## Task objective
Write out the forum thread on starting up a 10-gallon tank between "I'm running a" and "(Oct 24, 2012)", inclusive, word for word.

## Excerpted passage

# Starting up a 10gal



## sythka (May 19, 2010)

Ello!

I'm looking into starting up a new ten gallon tropical. I'm still figuring out the logistics of fish interactions and such, it's been such a long time since I have had fish other than bettas XD

So far, the fish I'm thinking about are:
3 balloon mollies- Babies shouldn't be a problem, they just can go to the turtle.
1 Dwarf Gourami

I'm running a Tetra 15gallon PowerFilter and an undergravel for extra aeration right now.

I want to figure out some type of catfish, however. Anyone have any suggestions that would do well?

Or if not catfish, some other type of critter? I definitely don't want dwarf african frogs, though. They scare me XD


----------



## Bluewind (Oct 24, 2012)

Hey! Nice to meet ya hun! :-D

A 10 gallon huh? Will you eventualy be getting a bigger tank? If not, I would stay away from the ballon mollies as 3 would need 20-30gallons minimum

Any other fish that sparked your interest?

## Supplied material
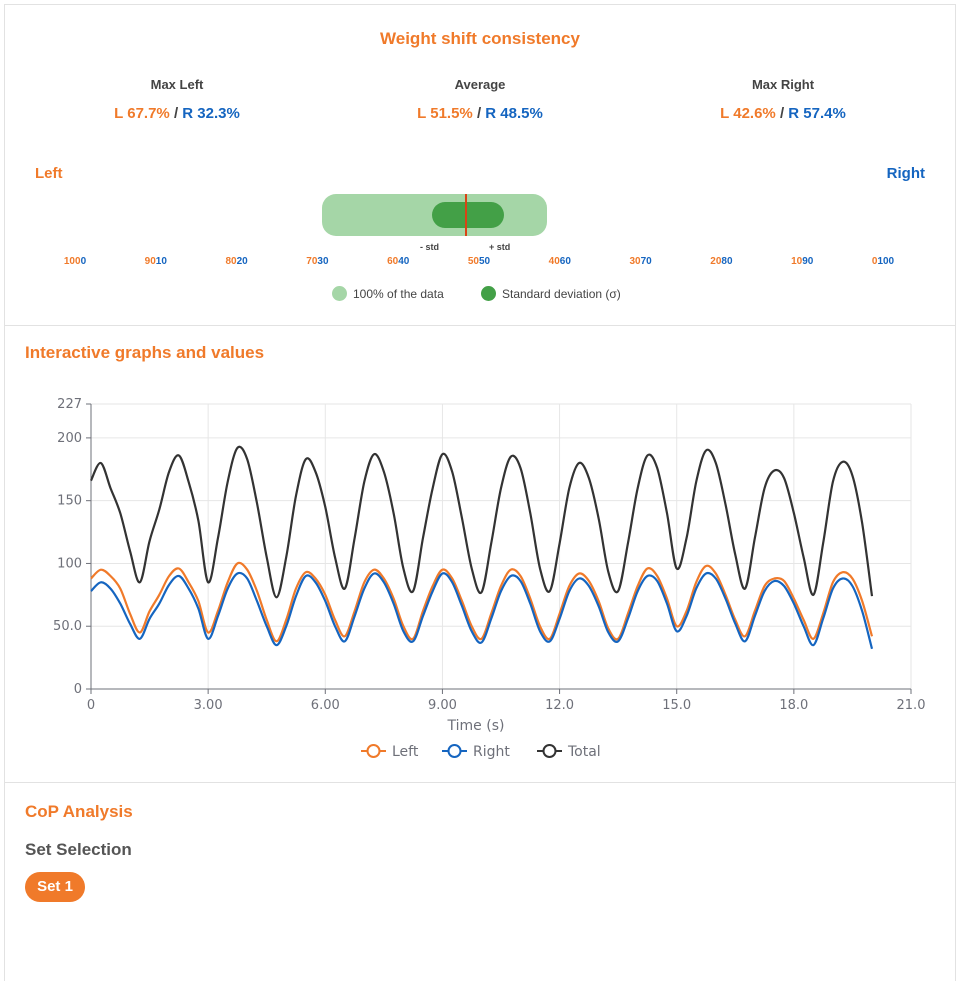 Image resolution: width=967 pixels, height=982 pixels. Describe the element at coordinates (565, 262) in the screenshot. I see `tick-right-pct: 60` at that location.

## Solution to the exercise
I'm running a Tetra 15gallon PowerFilter and an undergravel for extra aeration right now.

I want to figure out some type of catfish, however. Anyone have any suggestions that would do well?

Or if not catfish, some other type of critter? I definitely don't want dwarf african frogs, though. They scare me XD


----------



## Bluewind (Oct 24, 2012)